Relative strength is how much you can do… relative to your body weight. This type of strength is the most “functional” because it doesn’t come with the high cost of heavy bodyweight. This is what most normal people are looking for.
Barbell strength is generally measured by how much weight you can lift with a barbell. This is what most powerlifters are after: big squats, bench presses, and deadlifts.
Bodyweight strength is taxed by decreasing your joint leverage. If I want to move the most weight on a barbell, I want my joints to be in optimal alignment. If I want to do crazy bodyweight stuff, “optimal alignment” means something totally different. There is usually a strong mobility / flexibility component to this as well. High bodyweight strength is highly impressive.
Intensity is Important
Intensity is kind of jargon term. It means force and speed. Fast movements have high intensity. Heavy movements have high intensity. Pushing a really heavy sled — a weight you can only walk with, not run — is a high intensity activity. So is lifting a 5 rep maximum (5RM) on your squat.
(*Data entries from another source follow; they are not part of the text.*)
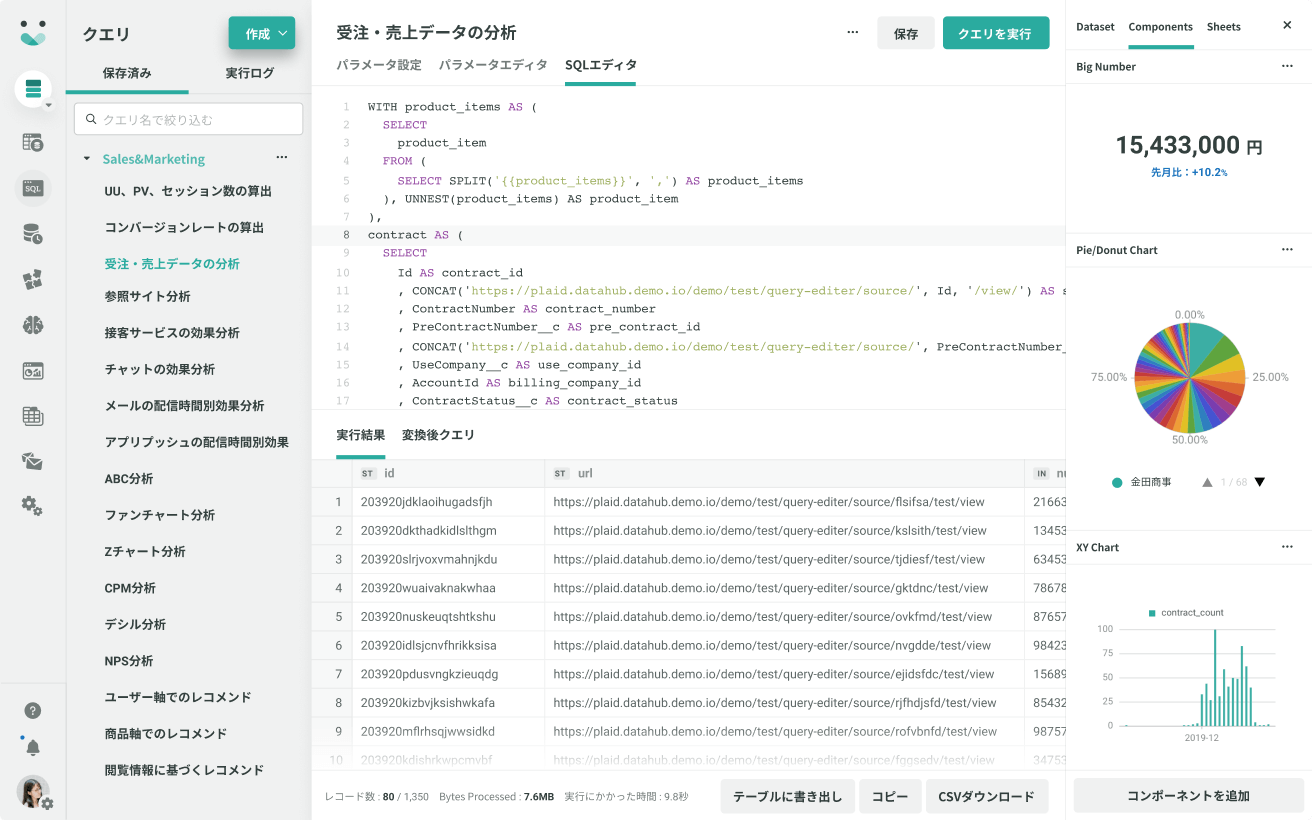Open the mail envelope sidebar icon
Screen dimensions: 1312x820
coord(33,461)
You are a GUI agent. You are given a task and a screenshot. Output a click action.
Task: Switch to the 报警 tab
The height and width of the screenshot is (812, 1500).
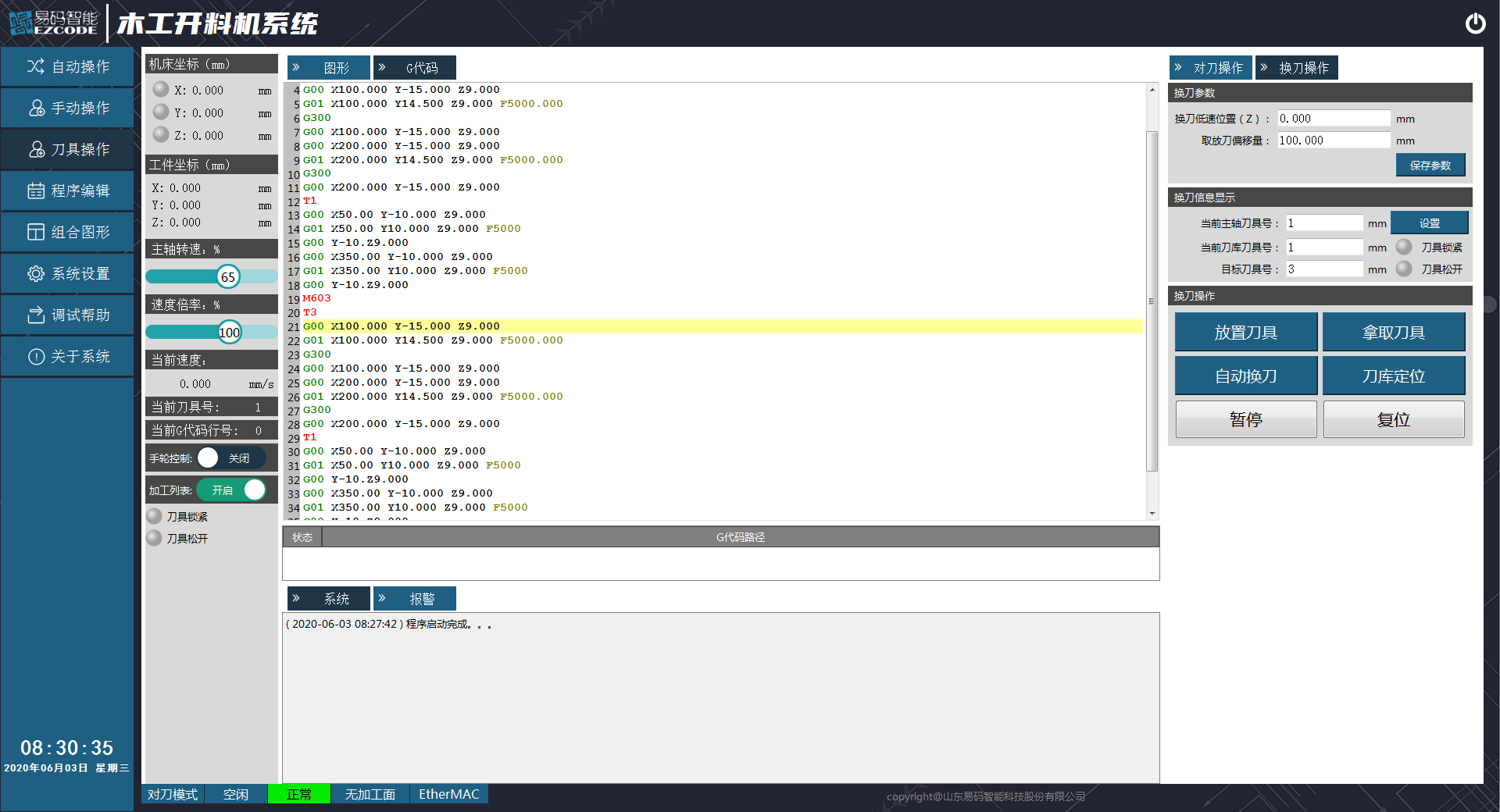coord(415,599)
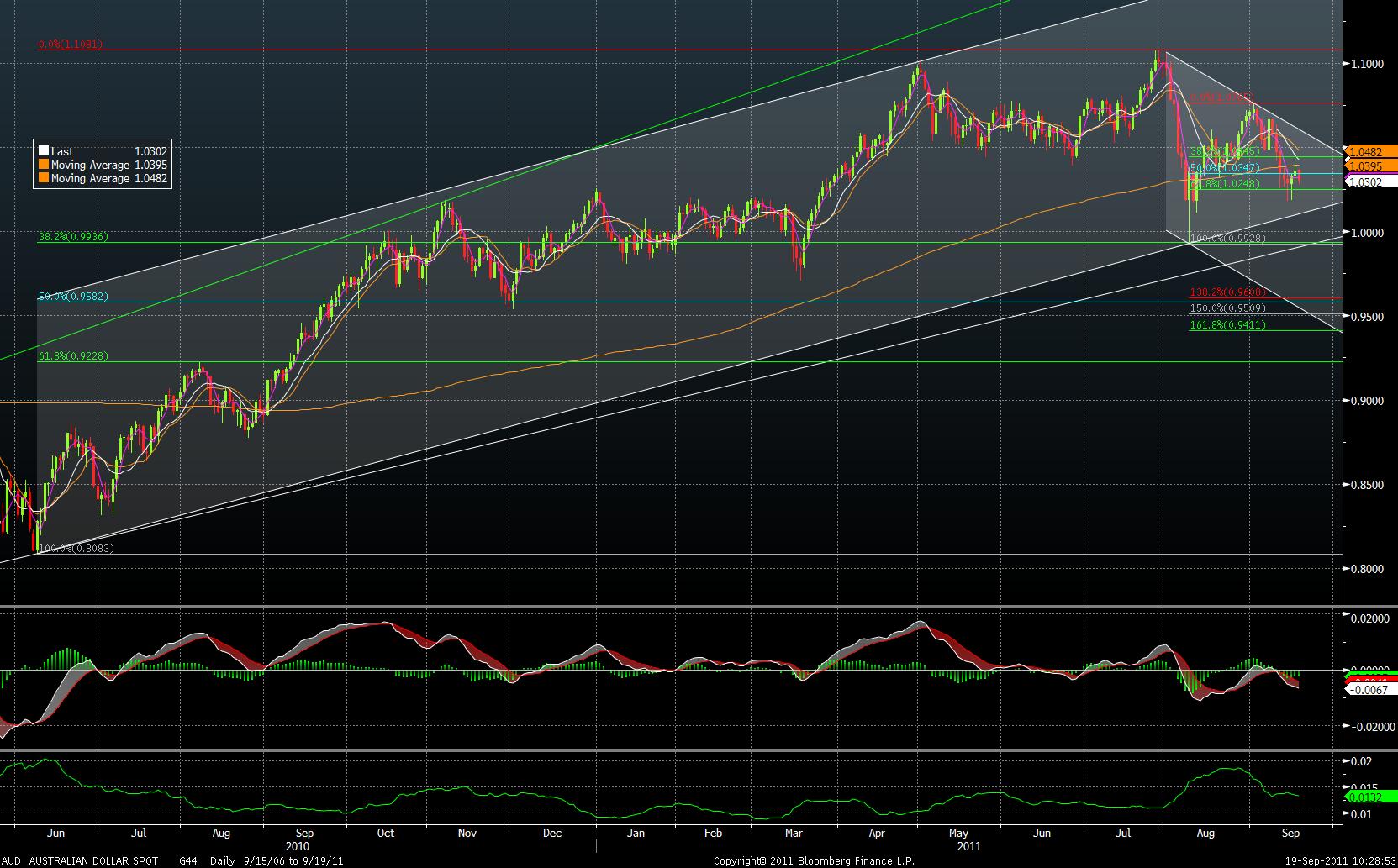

Sprinting is very intense. A 1RM squat is a little less intense. A 3RM squat less than that. A 3RM deadlift less than that. A 3RM bench press less than that. Keep this in mind when picking your exercises.
Rest is Important
Rest is just as important. When fatigued, intensity drops; you can’t move as fast and you can’t use heavier weights. It is, therefore, imperative that you rest adequately. 1 minute is enough sometimes. Usually you need closer to 3 minutes. Sometimes you need 15 minutes (for max effort sprinting, as an example).
Your Weekly Plan: High/Low
Some days should be really intense. Your other days should be quite easy. There is no middleground.
CrossFit is a good example of middleground. You have pretty heavy weights and you just keep going and going and going and going until you’re too fatigued to continue. You aren’t using the most weight you’ve ever done, but you also couldn’t keep going for much longer.
You should generally avoid this type of training unless it’s what you’re testing.
High intensity days are your heavy lifts, challenging bodyweight position holds, and fast movements. You should have to hold your breath for this stuff.
The high intensity days develop your strength, speed, and power.
Low intensity days are your continuous movements, your long runs, your elliptical work, and your exercise circuits. You should continue breathing here and nothing should burn too much.
The low intensity days teach technique and help you recover before your next high days.
If you aren’t used to training high intensity days, start with two a week. You can move to three pretty quickly, but don’t let every day be heavy. This wears the body down. Lighter, fast work trains your nervous system to rev up hard without all the extra stress on the joints. Maybe you do some jumps, some med ball throws, and then work into a 4-exercise technique circuit.
More advanced trainees will even get to 4 or 5 high days each week.
- Make your high days heavy and/or fast. Make it hard enough to have to hold your breath. Don’t do this if you’re at risk for stroke or not cleared by your doctor for exercise, please. Everything should be difficult, but still possible.
- Make your low days full of movement. Breathe consistently. Your legs and lungs shouldn’t burn much, especially after the initial warm up period. Let this exercise clear your mind and energize you.